= Prince Sozisa Dlamini =

Swazi prince (died 1992)

Prince Sozisa Dlamini of Swaziland (c. 1912 – 1992) was Chief of Gundvwini. He became the Authorized Person of Swaziland from 1982 to 1985 after the death of King Sobhuza II. From 1983 he was Authorized Person to the new Queen Regent, Ntfombi, with greater powers. Although lacking the title, he was for most purposes the de facto ruler of the country. He fell from power in July 1984, after being accused of planning a coup, and was suspended as Authorized Person until Queen Ntfombi terminated his appointment on 1 November 1985.

==Life==

Flag of Swaziland

Prince Sozisa, who was already Senior Prince of the Swazi Nation, played a leading role in the negotiations which led to independence from the United Kingdom in 1968. For many years he was one of King Sobhuza II's closest advisers and a significant figure in the country.

Following the death of King Sobhuza in August 1982, Prince Sozisa Dlamini held the powerful office of 'Authorised Person', the leading role among the Elders of the Nation, having been designated as such by the king before he died.

At the time, there was no certainty about who would inherit the throne, and Sobhuza's widow Queen Dzeliwe was chosen by a secret tribal process to assume the regency. At the same time Prince Sozisa was announced as the Queen's principal advisor, when The Times described him as "an elderly and hitherto obscure relative of the late king who bears the delightful title of the Authorized Person". A senior member of the Liqoqo, a supreme council of tribal elders, in practice Sozisa was believed to be in charge of the Swazi government, although nominally Mabandla Dlamini was Prime Minister. At the beginning of 1983, Sozisa was still the Queen's advisor, although reported to be "in poor health". On 20 March 1983, Sozisa chaired a press conference at the main royal kraal at Lobamba, supported by the cabinet ministers Polycarp Dlamini, Richard Dlamini, and Prince Gabneni, and announced that Mabandla Dlamini had been dismissed as Prime Minister. The next day, Mabandla went to his office as usual, claiming that the Queen had not yet informed him. It was later uncertain that she had approved a change of prime minister, but a week later, Mabandla had been replaced by Bhekimpi Dlamini, another member of the royal house. The key to the change was thought to be that Bkekimpe was more receptive to a South African proposal to transfer to Swaziland most of the homeland of KaNgwane, an area of some 3000 sqmi with a notional population of 800,000, including a length of coast on the Indian Ocean.

In July 1983 there was an announcement of elections planned for October. At that time, the country was said to be under the control of the Liqoqo.

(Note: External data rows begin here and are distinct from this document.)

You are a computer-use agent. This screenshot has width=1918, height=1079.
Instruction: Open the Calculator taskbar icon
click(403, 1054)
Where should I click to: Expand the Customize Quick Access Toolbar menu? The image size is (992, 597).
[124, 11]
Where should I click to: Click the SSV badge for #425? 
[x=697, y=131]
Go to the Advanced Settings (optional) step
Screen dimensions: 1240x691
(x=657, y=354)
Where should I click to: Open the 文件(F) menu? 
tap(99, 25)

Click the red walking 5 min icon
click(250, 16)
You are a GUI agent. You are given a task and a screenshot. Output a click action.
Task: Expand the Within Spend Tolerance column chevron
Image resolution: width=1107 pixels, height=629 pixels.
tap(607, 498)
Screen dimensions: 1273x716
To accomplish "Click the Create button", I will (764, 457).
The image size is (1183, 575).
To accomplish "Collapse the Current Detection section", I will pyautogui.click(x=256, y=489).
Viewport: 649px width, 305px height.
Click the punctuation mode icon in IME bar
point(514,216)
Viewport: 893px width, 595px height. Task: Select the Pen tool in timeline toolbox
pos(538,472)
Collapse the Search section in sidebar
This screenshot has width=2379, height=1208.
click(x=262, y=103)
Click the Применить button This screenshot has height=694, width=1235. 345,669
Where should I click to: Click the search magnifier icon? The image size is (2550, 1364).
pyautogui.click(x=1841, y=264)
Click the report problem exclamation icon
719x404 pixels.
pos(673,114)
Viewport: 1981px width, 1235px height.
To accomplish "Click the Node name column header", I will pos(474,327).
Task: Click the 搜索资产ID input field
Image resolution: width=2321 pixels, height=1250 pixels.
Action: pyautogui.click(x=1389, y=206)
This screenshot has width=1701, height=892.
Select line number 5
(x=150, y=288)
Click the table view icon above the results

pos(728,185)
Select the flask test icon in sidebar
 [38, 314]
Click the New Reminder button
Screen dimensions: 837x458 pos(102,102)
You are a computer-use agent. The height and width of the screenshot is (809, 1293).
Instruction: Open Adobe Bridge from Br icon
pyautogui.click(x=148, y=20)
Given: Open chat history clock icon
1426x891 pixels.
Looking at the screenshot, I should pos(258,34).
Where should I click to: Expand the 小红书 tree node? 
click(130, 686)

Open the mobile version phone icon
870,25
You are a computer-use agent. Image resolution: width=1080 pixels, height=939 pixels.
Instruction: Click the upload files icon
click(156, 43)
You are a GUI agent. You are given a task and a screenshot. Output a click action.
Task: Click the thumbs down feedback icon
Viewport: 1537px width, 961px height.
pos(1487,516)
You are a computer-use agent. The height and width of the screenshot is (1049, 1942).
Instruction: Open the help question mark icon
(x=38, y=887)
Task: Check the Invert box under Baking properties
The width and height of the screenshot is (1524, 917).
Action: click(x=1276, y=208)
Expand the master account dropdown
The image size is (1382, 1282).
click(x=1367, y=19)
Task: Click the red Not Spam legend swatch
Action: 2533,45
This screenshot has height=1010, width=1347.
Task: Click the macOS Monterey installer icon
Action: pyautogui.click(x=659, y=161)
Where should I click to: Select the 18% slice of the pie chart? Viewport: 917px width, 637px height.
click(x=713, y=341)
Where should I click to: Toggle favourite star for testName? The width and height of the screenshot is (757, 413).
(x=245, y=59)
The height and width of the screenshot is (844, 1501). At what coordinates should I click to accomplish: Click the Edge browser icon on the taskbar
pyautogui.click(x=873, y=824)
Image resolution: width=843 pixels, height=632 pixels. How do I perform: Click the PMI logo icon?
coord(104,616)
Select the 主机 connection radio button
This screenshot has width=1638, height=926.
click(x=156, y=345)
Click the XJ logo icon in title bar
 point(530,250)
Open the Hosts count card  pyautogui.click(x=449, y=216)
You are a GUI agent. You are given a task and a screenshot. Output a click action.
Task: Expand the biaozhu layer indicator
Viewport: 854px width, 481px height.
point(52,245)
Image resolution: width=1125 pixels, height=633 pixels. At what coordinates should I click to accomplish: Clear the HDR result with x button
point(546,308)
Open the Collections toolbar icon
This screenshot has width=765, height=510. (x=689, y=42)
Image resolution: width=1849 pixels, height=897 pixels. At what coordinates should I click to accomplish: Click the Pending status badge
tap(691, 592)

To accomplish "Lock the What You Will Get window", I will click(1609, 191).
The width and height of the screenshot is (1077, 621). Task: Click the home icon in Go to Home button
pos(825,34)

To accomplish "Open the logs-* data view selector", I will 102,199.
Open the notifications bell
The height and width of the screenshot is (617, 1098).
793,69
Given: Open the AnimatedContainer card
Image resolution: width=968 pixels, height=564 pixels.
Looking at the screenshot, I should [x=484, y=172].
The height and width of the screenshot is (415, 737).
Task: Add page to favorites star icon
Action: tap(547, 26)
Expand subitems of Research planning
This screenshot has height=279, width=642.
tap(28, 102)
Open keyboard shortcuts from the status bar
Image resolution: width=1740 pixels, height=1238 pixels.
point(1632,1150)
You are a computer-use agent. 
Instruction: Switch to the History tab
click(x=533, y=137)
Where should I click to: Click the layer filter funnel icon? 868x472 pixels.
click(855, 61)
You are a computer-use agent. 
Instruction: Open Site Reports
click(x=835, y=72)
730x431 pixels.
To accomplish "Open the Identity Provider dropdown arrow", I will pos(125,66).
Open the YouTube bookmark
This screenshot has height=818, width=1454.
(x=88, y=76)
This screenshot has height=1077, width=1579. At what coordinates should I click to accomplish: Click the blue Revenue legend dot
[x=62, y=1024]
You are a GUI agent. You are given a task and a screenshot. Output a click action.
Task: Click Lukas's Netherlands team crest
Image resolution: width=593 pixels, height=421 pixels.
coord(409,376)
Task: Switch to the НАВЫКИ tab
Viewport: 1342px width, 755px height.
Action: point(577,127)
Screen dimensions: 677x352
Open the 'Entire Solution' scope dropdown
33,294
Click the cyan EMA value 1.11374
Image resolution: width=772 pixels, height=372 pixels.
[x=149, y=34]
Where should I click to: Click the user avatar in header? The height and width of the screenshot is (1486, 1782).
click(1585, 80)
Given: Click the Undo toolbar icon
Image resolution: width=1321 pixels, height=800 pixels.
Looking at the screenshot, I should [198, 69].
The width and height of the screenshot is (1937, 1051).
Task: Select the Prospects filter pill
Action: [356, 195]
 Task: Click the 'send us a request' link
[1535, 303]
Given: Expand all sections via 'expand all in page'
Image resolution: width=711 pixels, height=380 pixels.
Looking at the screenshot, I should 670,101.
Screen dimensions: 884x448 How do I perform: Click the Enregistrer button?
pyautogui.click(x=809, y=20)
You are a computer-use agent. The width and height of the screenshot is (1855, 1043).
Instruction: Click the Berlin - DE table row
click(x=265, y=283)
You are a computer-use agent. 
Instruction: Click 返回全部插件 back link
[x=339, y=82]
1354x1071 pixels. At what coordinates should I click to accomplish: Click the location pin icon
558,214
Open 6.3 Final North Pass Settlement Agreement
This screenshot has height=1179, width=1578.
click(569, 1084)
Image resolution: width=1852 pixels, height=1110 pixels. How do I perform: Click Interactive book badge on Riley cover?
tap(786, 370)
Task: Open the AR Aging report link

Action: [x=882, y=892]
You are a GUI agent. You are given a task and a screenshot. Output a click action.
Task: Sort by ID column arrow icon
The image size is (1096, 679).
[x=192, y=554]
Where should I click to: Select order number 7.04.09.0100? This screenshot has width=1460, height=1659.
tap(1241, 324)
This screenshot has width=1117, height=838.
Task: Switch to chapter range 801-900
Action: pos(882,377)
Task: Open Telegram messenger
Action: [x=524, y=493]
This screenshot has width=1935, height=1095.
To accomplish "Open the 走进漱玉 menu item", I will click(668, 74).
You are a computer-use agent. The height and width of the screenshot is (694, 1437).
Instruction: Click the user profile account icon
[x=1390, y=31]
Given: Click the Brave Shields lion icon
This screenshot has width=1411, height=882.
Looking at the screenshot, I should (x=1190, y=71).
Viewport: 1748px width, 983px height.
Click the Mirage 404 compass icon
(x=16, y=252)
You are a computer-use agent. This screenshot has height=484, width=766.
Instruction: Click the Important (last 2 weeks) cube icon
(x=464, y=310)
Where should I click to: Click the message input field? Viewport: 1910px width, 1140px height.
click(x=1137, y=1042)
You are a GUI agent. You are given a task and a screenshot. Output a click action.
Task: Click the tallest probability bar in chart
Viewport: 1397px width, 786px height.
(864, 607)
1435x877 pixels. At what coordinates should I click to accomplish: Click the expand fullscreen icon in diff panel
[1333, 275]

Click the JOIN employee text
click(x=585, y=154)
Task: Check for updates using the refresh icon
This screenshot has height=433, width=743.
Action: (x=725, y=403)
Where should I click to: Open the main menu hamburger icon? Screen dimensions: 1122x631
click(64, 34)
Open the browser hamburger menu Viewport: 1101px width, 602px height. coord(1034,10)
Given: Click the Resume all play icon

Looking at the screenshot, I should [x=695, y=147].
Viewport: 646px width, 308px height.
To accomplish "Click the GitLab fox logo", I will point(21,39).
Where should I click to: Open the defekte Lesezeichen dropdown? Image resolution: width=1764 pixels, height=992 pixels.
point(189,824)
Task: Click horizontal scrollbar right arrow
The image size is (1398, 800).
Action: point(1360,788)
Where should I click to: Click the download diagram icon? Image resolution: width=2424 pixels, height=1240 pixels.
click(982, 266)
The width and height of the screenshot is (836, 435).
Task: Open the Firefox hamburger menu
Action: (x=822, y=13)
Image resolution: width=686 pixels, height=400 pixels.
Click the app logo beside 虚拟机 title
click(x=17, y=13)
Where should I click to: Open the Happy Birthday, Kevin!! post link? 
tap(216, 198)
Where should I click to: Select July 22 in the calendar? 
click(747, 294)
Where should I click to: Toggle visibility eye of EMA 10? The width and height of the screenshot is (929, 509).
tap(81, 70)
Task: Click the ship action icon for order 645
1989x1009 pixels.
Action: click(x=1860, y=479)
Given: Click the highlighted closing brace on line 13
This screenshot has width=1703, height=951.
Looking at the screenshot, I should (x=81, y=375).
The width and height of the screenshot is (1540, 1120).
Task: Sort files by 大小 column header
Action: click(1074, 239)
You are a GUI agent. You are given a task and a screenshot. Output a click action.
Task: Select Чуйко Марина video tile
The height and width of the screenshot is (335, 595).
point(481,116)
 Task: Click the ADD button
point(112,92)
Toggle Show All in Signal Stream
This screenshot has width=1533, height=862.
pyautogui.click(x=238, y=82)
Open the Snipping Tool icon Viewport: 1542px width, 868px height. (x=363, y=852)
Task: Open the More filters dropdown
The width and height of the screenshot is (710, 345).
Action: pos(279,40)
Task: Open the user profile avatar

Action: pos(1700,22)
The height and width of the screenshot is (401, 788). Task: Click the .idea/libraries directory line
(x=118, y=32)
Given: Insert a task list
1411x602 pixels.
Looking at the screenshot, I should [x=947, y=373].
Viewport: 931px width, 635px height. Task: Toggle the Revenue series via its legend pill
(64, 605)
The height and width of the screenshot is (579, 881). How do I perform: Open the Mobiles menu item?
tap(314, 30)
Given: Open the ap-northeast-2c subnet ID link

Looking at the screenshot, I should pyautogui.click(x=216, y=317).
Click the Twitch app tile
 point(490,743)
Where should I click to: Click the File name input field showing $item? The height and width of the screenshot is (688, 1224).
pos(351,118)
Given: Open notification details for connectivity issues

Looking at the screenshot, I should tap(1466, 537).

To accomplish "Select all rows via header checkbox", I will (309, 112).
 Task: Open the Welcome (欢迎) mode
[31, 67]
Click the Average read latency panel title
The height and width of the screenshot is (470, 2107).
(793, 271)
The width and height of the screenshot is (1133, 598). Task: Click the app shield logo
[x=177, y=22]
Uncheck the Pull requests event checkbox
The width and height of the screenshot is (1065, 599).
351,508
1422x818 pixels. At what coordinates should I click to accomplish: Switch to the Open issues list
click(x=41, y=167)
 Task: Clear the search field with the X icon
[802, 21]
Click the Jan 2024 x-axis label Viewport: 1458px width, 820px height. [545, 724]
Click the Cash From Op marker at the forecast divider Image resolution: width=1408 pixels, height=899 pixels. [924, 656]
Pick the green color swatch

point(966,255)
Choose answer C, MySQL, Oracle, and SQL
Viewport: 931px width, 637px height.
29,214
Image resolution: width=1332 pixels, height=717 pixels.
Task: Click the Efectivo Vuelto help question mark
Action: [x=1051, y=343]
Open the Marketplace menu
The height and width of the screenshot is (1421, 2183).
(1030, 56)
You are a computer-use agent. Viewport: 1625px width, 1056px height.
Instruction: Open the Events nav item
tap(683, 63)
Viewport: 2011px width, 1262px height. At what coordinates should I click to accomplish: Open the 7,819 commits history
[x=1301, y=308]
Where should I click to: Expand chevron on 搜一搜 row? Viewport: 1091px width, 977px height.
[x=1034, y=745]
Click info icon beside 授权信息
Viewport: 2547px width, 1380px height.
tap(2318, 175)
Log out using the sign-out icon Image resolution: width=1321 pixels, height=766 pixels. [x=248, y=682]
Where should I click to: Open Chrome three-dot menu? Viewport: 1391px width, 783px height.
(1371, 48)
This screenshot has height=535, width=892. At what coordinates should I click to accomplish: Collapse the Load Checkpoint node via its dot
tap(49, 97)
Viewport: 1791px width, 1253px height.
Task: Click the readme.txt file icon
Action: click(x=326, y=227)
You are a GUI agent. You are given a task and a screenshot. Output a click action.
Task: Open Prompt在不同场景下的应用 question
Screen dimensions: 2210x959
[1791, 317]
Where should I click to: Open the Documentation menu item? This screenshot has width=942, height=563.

On 9 August 1983, Queen Dzeliwe was dismissed as Regent and placed under house arrest. A notice of her dismissal, signed by Prince Sozisa, appeared in the Government Gazette the same day. Ntfombi was chosen as the new Queen Regent. Her fourteen-year-old son Mswati emerged from the power struggle as Crown Prince, and in 1986 he was crowned King as Mswati III. One of Ntfombi's first acts as regent was to give delegated powers to the Authorized Person, who was still Sozisa, to sign state documents making decisions on a number of matters of national importance. This change had been demanded by the 'Tibiyo' faction. Subsequently, the constitution was revised to provide that where the Regent and the Authorised Person were not in agreement on any matter, it must be referred to the princes and the chiefs.

On 13 September 1983, Sozisa made a speech in which he condemned the Soviet Union, and on 12 October three of his political opponents were charged with sedition.

==Fall from power==
At the beginning of July 1984, the Swazi Observer reported that Sozisa, although chairman of the Liqoqo, was no longer attending its meetings. At about the same time, his police and military escorts ceased to guard him. Sozisa continued as the Authorized Person until the end of August 1984, when the Liqoqo suspended him, amid allegations that he had attempted a coup d'état in June. He was later reported to have gone into hiding in Siteki, under heavy guard. The official announcement of the termination of Sozisa's appointment as Authorized Person was not published until a year later. After this, he fell out of the news. He was reported to have died in 1992.

Sozisa continued as Chief of Gundvwini until his death, when he was succeeded as acting Chief by his brother Prince Tfohlongwane Dlamini, who remained in the post until 2001, when he became chairman of the Swaziland National Council Standing Committee. In that year, Prince Mangaliso Dlamini became Chief of Gundvwini.